Task material ::

---+---

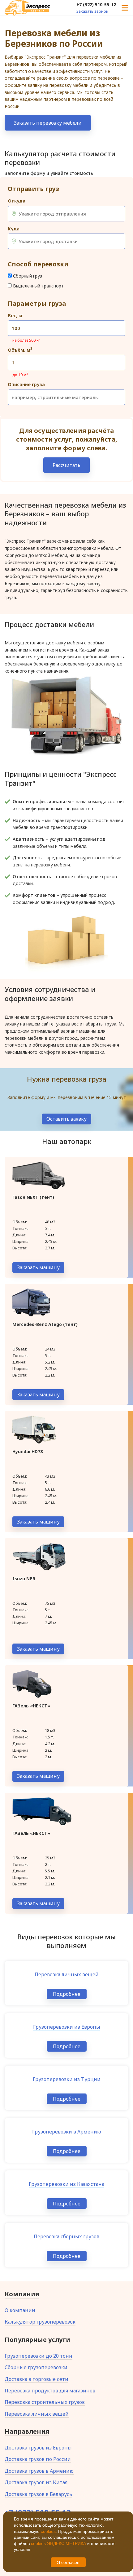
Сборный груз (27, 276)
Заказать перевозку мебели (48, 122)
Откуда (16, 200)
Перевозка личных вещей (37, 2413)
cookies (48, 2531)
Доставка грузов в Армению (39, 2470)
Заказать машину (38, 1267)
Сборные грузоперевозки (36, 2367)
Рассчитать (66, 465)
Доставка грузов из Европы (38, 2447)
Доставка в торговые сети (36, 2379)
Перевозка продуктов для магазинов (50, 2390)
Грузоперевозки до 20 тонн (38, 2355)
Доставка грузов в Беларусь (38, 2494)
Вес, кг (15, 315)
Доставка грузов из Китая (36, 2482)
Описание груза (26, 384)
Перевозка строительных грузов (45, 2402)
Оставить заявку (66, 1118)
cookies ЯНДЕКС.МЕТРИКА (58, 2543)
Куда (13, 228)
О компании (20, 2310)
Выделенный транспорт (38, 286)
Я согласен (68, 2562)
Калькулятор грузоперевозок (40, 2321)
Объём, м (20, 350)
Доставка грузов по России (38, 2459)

---+---

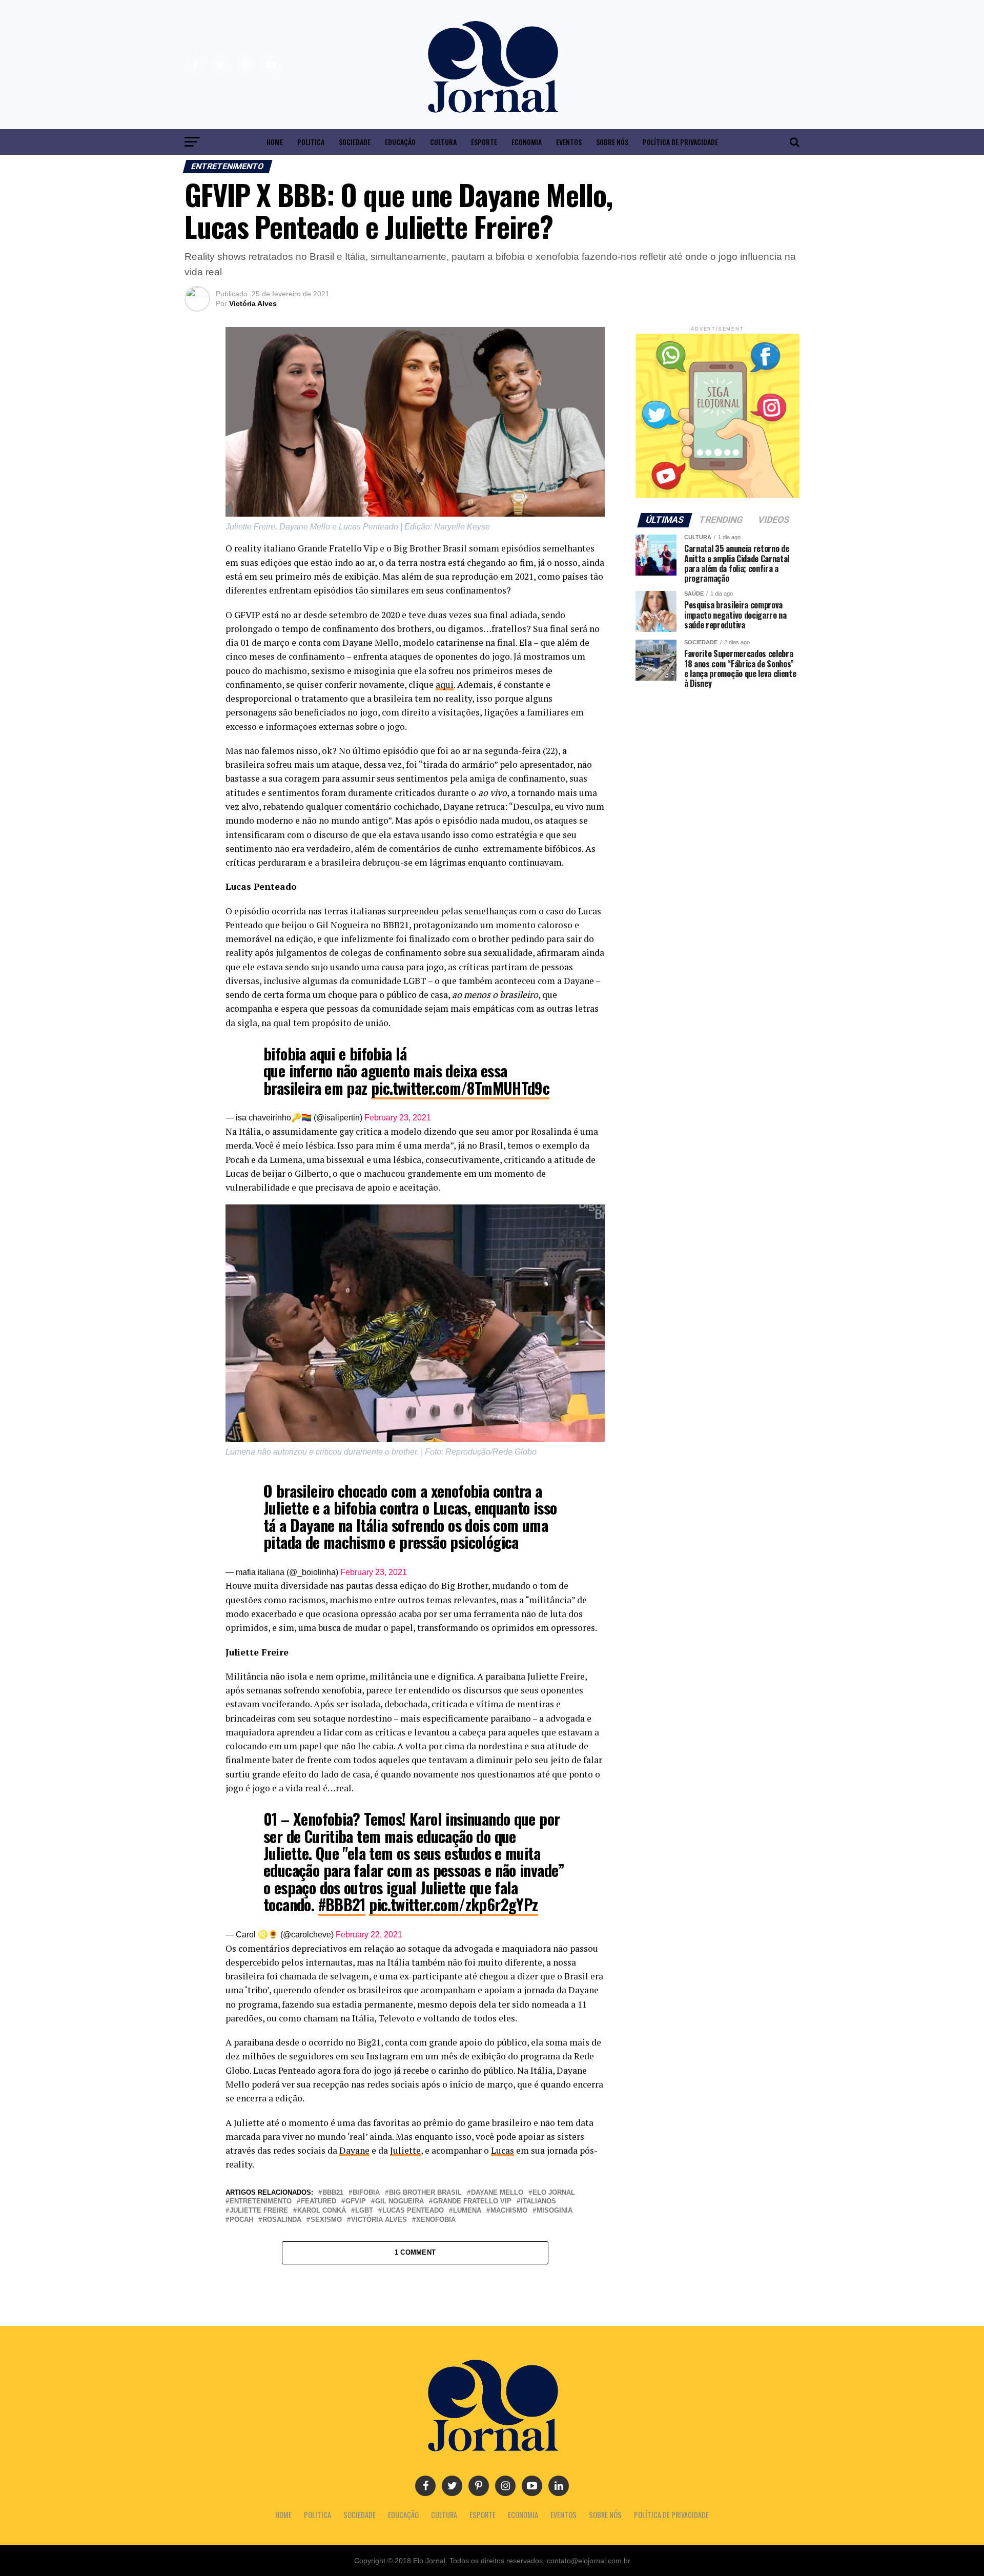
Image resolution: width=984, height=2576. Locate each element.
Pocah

---+---

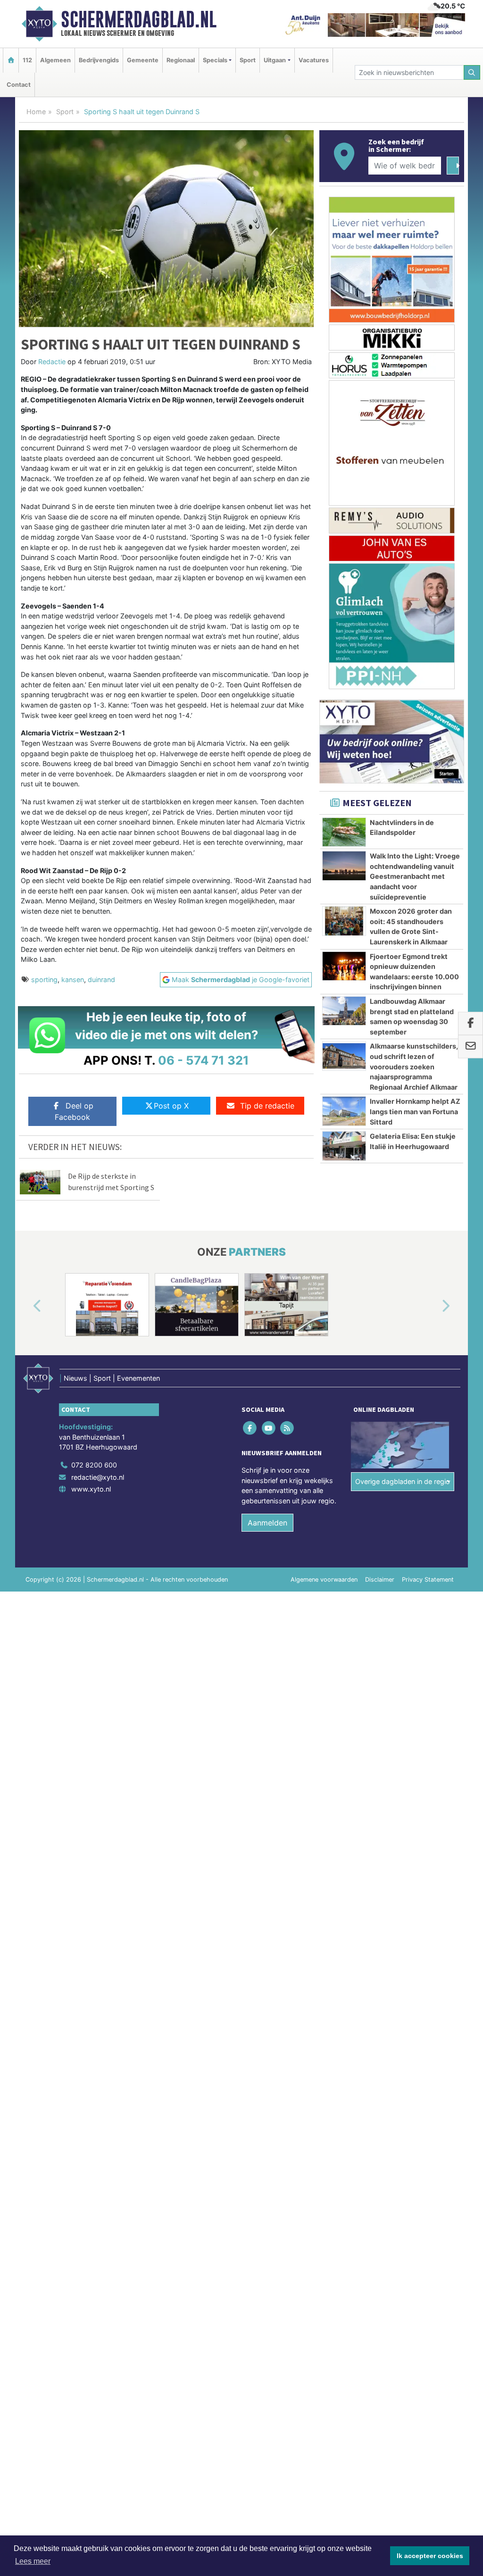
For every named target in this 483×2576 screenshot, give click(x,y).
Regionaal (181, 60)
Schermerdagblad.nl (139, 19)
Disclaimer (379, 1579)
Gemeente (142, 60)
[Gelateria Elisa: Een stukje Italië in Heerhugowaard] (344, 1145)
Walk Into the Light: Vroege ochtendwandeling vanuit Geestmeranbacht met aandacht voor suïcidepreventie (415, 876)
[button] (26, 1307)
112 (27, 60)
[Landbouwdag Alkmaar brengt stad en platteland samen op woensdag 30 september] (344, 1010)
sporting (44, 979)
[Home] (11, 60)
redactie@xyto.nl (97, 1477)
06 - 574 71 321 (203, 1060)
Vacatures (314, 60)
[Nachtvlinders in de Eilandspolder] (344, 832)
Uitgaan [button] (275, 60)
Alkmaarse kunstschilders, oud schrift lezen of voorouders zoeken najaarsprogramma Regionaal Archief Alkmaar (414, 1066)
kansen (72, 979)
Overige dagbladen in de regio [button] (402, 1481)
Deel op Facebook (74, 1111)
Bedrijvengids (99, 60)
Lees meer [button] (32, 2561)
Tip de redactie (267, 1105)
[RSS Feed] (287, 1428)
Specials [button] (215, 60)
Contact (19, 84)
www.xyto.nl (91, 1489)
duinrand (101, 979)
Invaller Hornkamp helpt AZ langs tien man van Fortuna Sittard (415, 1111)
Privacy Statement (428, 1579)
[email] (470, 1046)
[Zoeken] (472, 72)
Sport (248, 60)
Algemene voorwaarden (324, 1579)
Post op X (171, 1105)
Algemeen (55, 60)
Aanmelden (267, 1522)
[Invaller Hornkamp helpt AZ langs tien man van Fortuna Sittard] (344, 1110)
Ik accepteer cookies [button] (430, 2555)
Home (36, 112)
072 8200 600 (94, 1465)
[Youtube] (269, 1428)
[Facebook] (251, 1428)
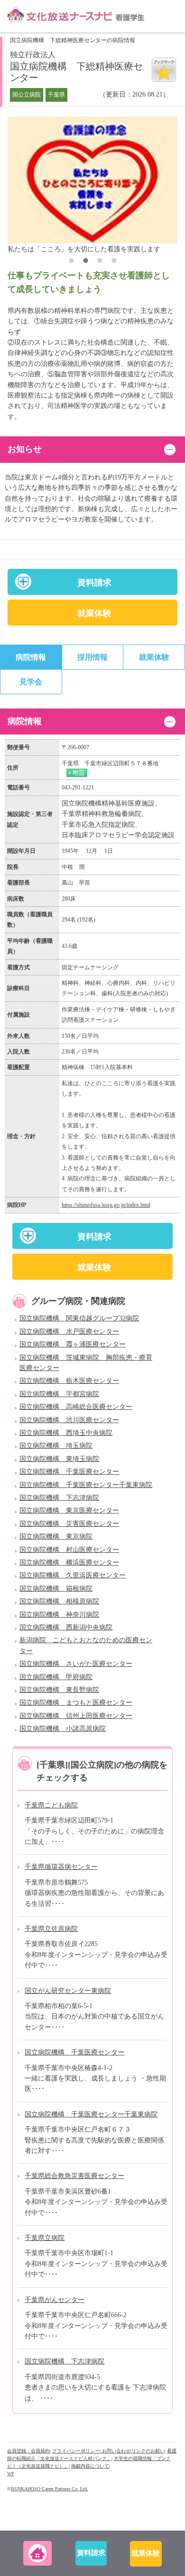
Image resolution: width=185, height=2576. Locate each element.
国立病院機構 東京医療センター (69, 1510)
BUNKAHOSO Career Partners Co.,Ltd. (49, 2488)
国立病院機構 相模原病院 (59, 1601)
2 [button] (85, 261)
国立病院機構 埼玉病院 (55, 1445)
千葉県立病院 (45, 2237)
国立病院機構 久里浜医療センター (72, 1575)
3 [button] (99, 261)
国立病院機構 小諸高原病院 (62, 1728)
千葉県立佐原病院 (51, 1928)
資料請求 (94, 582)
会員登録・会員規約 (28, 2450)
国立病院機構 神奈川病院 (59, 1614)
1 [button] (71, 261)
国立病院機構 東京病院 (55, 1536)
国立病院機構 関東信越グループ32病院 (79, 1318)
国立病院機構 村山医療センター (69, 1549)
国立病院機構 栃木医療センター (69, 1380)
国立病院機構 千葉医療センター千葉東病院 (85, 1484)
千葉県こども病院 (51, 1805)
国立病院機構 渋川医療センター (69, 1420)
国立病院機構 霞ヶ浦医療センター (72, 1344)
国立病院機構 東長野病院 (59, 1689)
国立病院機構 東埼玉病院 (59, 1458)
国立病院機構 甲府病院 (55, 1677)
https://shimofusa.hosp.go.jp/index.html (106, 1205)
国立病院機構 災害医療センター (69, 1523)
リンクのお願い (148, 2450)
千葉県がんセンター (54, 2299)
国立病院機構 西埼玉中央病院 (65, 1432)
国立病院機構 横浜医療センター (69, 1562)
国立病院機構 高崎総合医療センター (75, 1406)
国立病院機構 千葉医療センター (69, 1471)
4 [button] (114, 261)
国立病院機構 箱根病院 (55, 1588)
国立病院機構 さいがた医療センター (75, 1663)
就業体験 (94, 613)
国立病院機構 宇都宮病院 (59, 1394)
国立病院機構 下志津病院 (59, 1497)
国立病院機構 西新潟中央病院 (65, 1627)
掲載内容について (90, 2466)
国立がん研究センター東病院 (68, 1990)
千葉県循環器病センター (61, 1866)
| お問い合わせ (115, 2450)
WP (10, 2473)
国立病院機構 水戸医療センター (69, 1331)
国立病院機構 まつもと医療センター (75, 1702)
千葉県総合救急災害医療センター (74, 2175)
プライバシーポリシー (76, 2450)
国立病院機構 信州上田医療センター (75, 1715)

---+---

The problem :: Reproducing the whole listing above is not the task. Copy exactly only the lines from the one with "Сборный груз (27, 276)" to the one with "Доставка грузов по России (38, 2459)", both kept.

Answer below ::
Сборный груз (27, 276)
Заказать перевозку мебели (48, 122)
Откуда (16, 200)
Перевозка личных вещей (37, 2413)
cookies (48, 2531)
Доставка грузов в Армению (39, 2470)
Заказать машину (38, 1267)
Сборные грузоперевозки (36, 2367)
Рассчитать (66, 465)
Доставка грузов из Европы (38, 2447)
Доставка в торговые сети (36, 2379)
Перевозка продуктов для магазинов (50, 2390)
Грузоперевозки до 20 тонн (38, 2355)
Доставка грузов в Беларусь (38, 2494)
Вес, кг (15, 315)
Доставка грузов из Китая (36, 2482)
Описание груза (26, 384)
Перевозка строительных грузов (45, 2402)
Оставить заявку (66, 1118)
cookies ЯНДЕКС.МЕТРИКА (58, 2543)
Куда (13, 228)
О компании (20, 2310)
Выделенный транспорт (38, 286)
Я согласен (68, 2562)
Калькулятор грузоперевозок (40, 2321)
Объём, м (20, 350)
Доставка грузов по России (38, 2459)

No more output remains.